■ Exercise text:
- Category: Experimental HCV Drugs
- Published on Friday, 25 October 2013 00:00
- Written by Liz Highleyman
The Antiviral Drugs Advisory Committee of the U.S. Food and Drug Administration (FDA) this week gave unanimous recommendations for approval of 2 next-generation direct-acting antivirals for hepatitis C, Janssen's simeprevir (formerly TMC435) and Gilead Science's sofosbuvir (formerly GS-7977 and PSI-7977).
The advent of direct-acting antivirals (DAAs) has brought about a revolution in the treatment of chronic hepatitis C. The first such drugs -- the HCV protease inhibitors boceprevir (Victrelis) and telaprevir (Incivek) -- used with pegylated interferon and ribavirin can dramatically shorten treatment duration and raise sustained virological response rates, but they also come with added side effects.
Several next-generation DAAs in the pipeline are more effective, more convenient (many once-daily), and better tolerated. While the earliest such drugs will still be used as add-ons to interferon-based therapy, all-oral, interferon-free regimens are expected to become available within the next couple years.
On October 24 the FDA committee voted unanimously to recommend approval of simeprevir, an HCV NS3/4A protease inhibitor, which has shown promising results both in combination with pegylated interferon/ribavirin and in several interferon-free regimens. It was approved at a dose of 150 mg once-daily for use by genotype 1 hepatitis C patients, either treatment-naive or prior non-responders, with compensated liver disease including cirrhosis.
Approval for simeprevir was supported in part by data from the pivotal Phase 3 QUEST-1 and QUEST-2 trials in treatment-naive patients and PROMISE in patients who relapsed after prior interferon-based therapy, as well as data from the Phase 2b ASPIRE study in prior non-responders. Simeprevir is less effective among people with subtype 1a HCV carrying the Q80K mutation. Side effects may include rash and photosensitivity (increased susceptibility to sunburn). Simeprevir briefing materials used by the committee are available online.
On October 25 the committee again voted unanimously in favor of approving sofosbuvir, the first nucleotide analog HCV polymerase inhibitor. The recommendation covers both use with interferon-based therapy for treatment-naive people with HCV genotypes 1 or 4 and use in dual therapy with ribavirin for people with easier-to-treat HCV genotypes 2 or 3, making it the first approved interferon-free regimen.

■ Data block:
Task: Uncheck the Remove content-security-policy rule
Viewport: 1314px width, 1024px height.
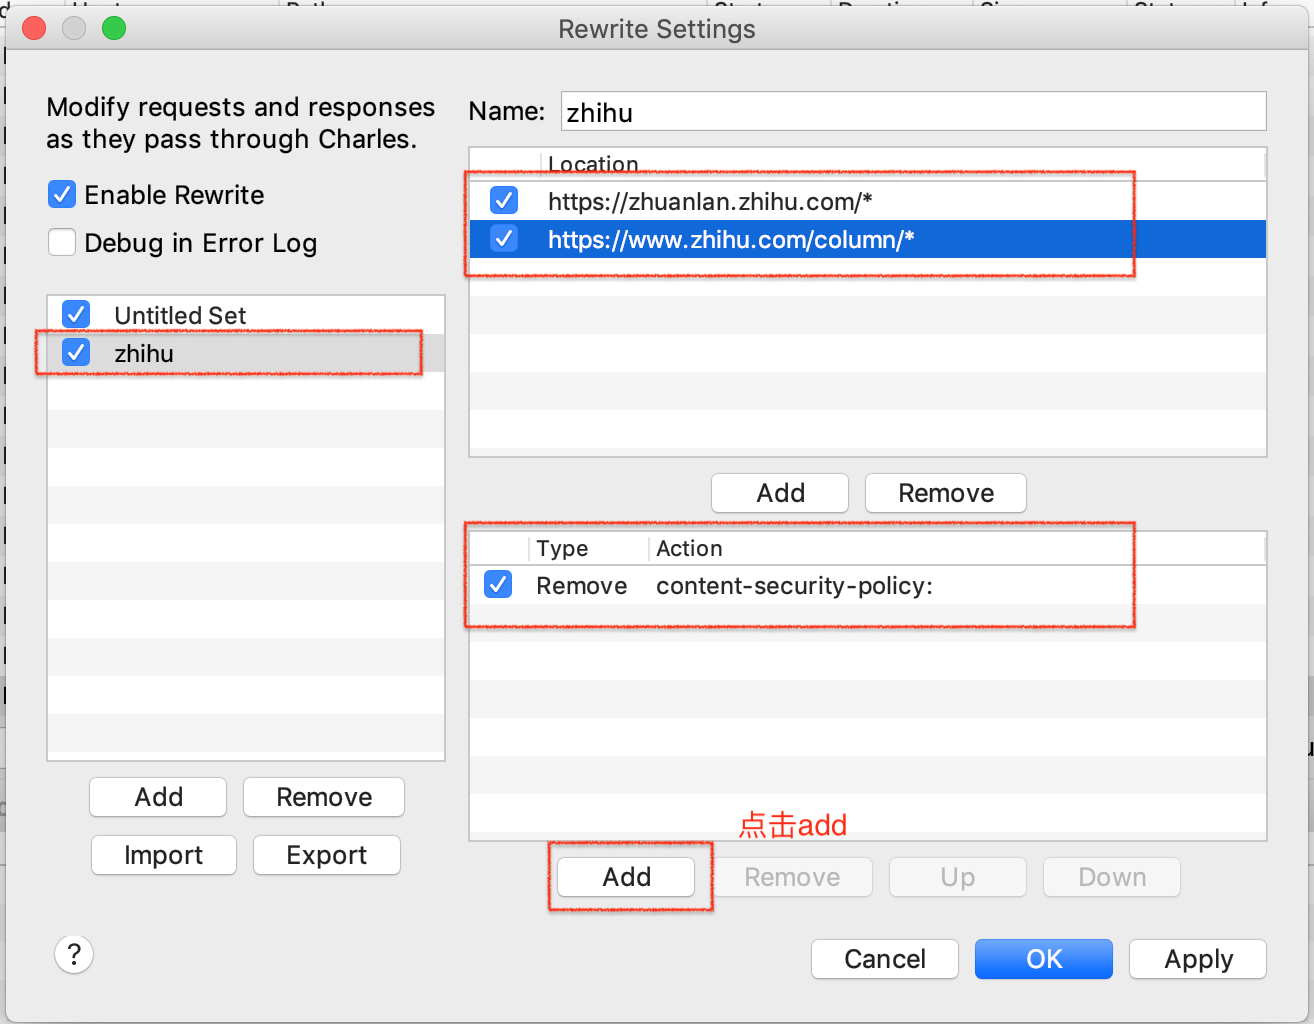Action: click(x=498, y=585)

■ What to do:
**1.** In the hepatitis C drug article above, begin at the words "- Category: Experimental" and stop after "GS-7977 and PSI-7977).", then rewrite that passage with "next-generation" replaced by "second-wave".
**2.** Extend the article on the FDA committee's hepatitis C drug votes past its last sentence.

■ Results for the exercise:
**1.**
- Category: Experimental HCV Drugs
- Published on Friday, 25 October 2013 00:00
- Written by Liz Highleyman
The Antiviral Drugs Advisory Committee of the U.S. Food and Drug Administration (FDA) this week gave unanimous recommendations for approval of 2 second-wave direct-acting antivirals for hepatitis C, Janssen's simeprevir (formerly TMC435) and Gilead Science's sofosbuvir (formerly GS-7977 and PSI-7977).

**2.**
Sofosbuvir has likewise shown good efficacy both in combination with pegylated interferon/ribavirin and in all-oral regimens. These include sofosbuvir/ribavirin dual therapy for people with genotypes 2/3 and combinations with the HCV NS5A inhibitors daclatasvir (formerly BMS-700952) or ledipasvir (GS-5885) for patients with HCV genotype 1. Sofosbuvir briefing materials are also available online.
The FDA committee considered approval of simeprevir for use only in interferon-based therapy, and sofosbuvir as both an interferon add-on and for use in an interferon-free regimen for people with HCV genotype 2/3. Neither was considered for use in interferon-free regimens for people with HCV genotype 1. The two drugs have been tested together and demonstrated good efficacy in early studies, but this would not yet be an approved indication.
Final decisions about approval of simeprevir and sofosbuvir are expected by the end of 2013. The full FDA is not required to follow its advisory committees' recommendations, but it usually does so.
Janssen Research and Development. FDA Advisory Committee Recommends Approval of Simeprevir for Combination Treatment of Genotype 1 Chronic Hepatitis C in Adult Patients. Press release. October 24, 2013.
Gilead Sciences. FDA Advisory Committee Supports Approval of Gilead’s Sofosbuvir for Chronic Hepatitis C Infection. Press release. October 25, 2013.
T Clarke. FDA panel backs Gilead's hepatitis C drug sofosbuvir. Reuters. October 25, 2013.